Material supplied below:
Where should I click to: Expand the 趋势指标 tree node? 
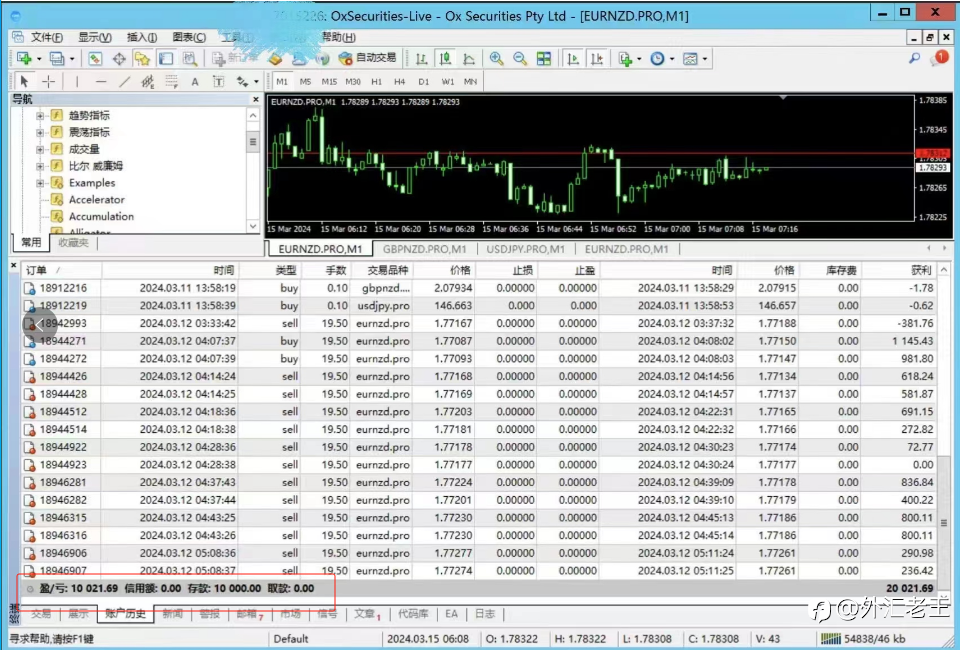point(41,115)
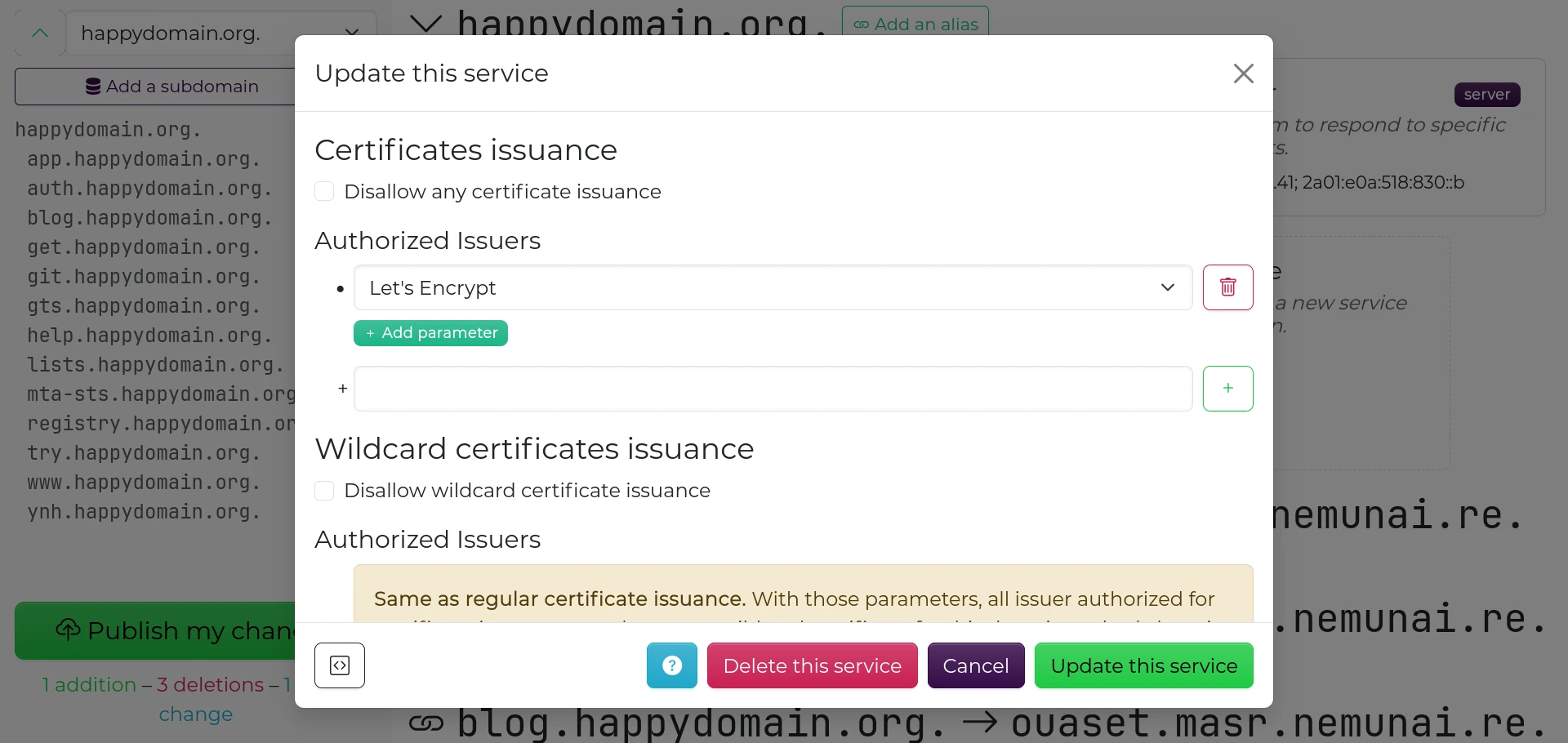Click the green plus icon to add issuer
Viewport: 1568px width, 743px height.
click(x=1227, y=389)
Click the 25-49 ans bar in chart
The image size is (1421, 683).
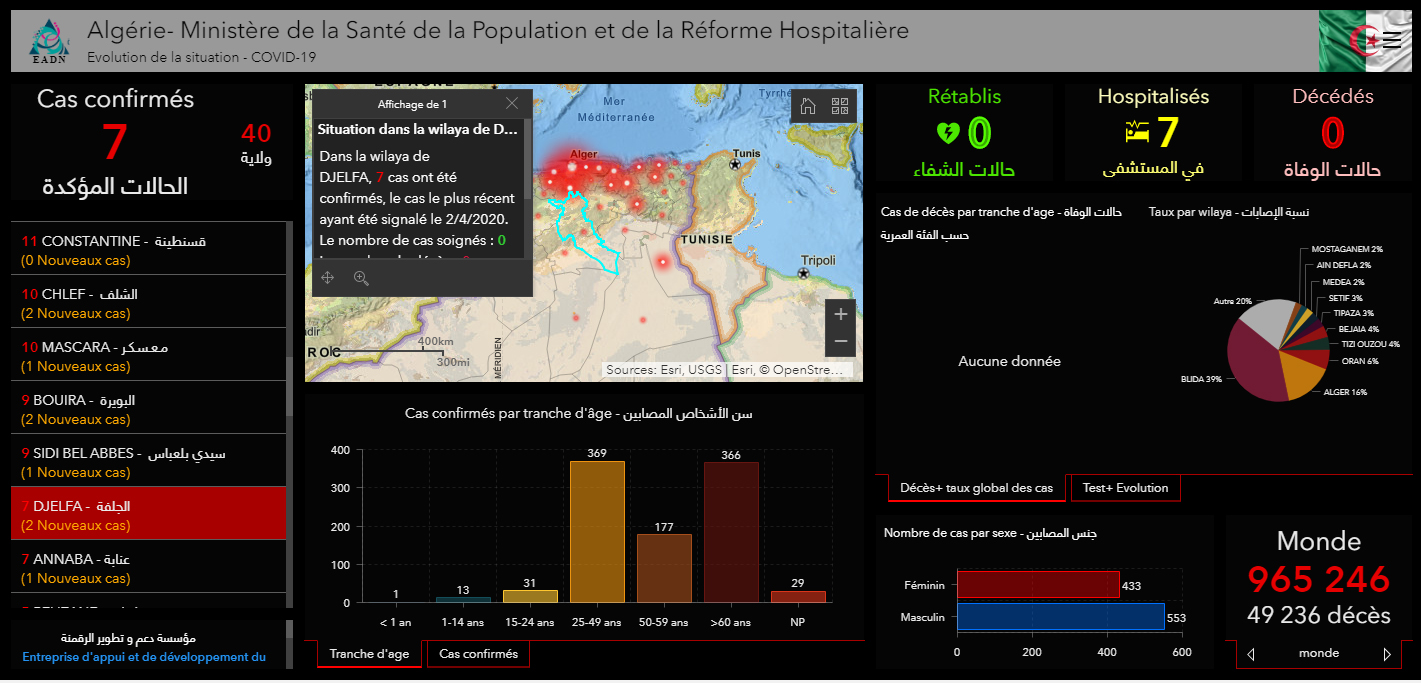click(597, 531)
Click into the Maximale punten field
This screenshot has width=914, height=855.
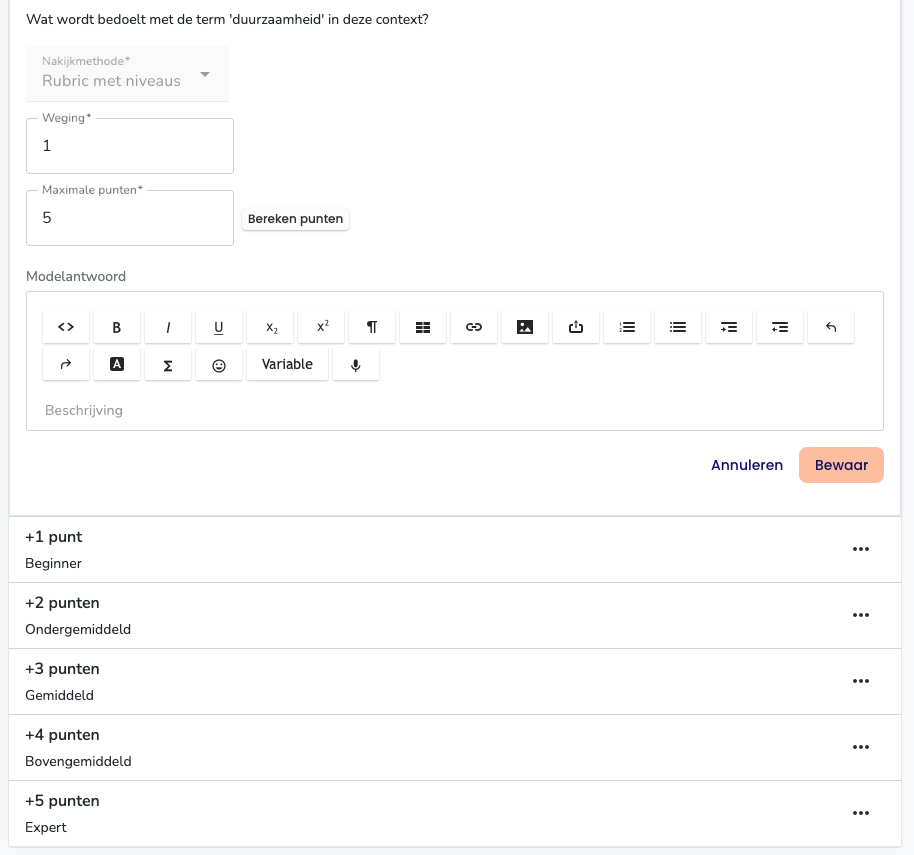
End of Material supplied.
# What is being asked
Your answer must be an exact repeat of all the records, minus the pictures.

# Written response
Where should I click to: Expand the 趋势指标 tree node? 
point(41,115)
Click the green plus icon to add issuer
Viewport: 1568px width, 743px height.
click(x=1227, y=389)
Click the 25-49 ans bar in chart
The image size is (1421, 683).
click(597, 531)
Click into the Maximale punten field
This screenshot has width=914, height=855.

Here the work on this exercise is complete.